> _Your assignment_
Copy out exactly the lines from the one containing "Task: Open the From date calendar picker" to the end of the records below, both included, and nothing else.

--- Information supplied ---

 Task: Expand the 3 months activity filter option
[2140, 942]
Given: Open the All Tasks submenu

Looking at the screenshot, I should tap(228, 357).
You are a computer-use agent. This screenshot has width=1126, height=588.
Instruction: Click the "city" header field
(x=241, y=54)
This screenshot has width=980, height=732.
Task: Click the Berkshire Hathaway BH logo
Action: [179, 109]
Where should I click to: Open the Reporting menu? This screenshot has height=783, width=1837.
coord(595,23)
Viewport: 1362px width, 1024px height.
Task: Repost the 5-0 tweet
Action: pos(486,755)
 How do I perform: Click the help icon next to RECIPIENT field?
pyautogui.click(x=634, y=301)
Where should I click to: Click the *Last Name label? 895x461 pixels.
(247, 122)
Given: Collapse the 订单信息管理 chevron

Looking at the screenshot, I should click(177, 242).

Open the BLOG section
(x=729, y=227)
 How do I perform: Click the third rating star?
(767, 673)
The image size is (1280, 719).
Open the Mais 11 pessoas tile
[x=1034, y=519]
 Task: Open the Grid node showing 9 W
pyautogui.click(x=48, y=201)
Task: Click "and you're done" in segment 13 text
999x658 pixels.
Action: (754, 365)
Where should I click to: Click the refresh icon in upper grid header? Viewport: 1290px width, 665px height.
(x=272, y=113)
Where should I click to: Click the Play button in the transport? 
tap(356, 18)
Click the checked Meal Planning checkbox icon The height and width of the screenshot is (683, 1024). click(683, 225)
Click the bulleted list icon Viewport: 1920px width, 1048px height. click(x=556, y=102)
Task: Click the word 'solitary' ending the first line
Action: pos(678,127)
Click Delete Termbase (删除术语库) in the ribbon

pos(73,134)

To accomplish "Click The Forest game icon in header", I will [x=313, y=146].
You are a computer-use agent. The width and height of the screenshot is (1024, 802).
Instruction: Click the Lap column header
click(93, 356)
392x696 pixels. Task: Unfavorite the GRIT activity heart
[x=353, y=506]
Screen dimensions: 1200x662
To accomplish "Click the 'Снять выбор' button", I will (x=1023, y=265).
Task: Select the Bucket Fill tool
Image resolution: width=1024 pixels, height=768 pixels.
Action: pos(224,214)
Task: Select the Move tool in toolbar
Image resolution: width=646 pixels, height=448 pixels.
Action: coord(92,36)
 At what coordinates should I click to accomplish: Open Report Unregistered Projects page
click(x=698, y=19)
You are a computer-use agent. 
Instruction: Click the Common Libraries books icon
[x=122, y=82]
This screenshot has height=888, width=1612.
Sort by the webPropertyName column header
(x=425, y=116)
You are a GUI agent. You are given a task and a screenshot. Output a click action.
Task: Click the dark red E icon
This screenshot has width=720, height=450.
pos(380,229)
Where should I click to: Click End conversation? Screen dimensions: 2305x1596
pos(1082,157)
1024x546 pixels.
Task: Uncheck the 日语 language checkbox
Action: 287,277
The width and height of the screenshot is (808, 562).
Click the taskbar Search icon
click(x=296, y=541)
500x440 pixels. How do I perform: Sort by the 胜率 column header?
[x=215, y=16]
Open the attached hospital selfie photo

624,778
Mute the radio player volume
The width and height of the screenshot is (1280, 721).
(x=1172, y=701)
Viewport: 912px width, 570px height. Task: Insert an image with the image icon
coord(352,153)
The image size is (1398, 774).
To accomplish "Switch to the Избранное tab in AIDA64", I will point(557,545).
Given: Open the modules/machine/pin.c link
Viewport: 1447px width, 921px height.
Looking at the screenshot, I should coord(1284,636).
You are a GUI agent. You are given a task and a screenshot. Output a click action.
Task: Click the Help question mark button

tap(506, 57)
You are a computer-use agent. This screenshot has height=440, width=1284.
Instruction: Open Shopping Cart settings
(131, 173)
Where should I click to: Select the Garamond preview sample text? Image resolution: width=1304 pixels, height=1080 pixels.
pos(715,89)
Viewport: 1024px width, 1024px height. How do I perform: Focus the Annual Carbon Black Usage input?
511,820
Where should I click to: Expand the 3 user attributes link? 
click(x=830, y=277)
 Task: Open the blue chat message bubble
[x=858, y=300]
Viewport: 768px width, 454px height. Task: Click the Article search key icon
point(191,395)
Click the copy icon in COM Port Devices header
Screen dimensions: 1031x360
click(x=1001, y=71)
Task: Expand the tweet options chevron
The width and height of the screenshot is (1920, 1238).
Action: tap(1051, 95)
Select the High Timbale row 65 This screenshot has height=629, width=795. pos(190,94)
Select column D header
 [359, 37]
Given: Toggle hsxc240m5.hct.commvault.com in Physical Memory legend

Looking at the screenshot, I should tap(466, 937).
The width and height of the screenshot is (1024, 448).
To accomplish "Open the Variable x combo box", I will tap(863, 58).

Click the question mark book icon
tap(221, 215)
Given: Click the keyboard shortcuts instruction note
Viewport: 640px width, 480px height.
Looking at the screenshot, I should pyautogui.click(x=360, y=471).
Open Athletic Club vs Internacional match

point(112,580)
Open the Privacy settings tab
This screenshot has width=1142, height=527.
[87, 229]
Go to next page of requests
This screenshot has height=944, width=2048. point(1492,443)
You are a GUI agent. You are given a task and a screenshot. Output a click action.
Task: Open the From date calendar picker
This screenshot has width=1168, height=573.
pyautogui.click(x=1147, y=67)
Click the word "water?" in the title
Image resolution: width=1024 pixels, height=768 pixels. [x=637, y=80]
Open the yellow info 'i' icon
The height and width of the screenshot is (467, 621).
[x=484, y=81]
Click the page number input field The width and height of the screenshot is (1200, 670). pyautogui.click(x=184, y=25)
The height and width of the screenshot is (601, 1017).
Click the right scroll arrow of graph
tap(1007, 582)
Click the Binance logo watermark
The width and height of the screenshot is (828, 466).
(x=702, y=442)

---

> _Answer to this problem_
Task: Open the From date calendar picker
This screenshot has width=1168, height=573.
pyautogui.click(x=1147, y=67)
Click the word "water?" in the title
Image resolution: width=1024 pixels, height=768 pixels. [x=637, y=80]
Open the yellow info 'i' icon
The height and width of the screenshot is (467, 621).
[x=484, y=81]
Click the page number input field The width and height of the screenshot is (1200, 670). pyautogui.click(x=184, y=25)
The height and width of the screenshot is (601, 1017).
Click the right scroll arrow of graph
tap(1007, 582)
Click the Binance logo watermark
The width and height of the screenshot is (828, 466).
(x=702, y=442)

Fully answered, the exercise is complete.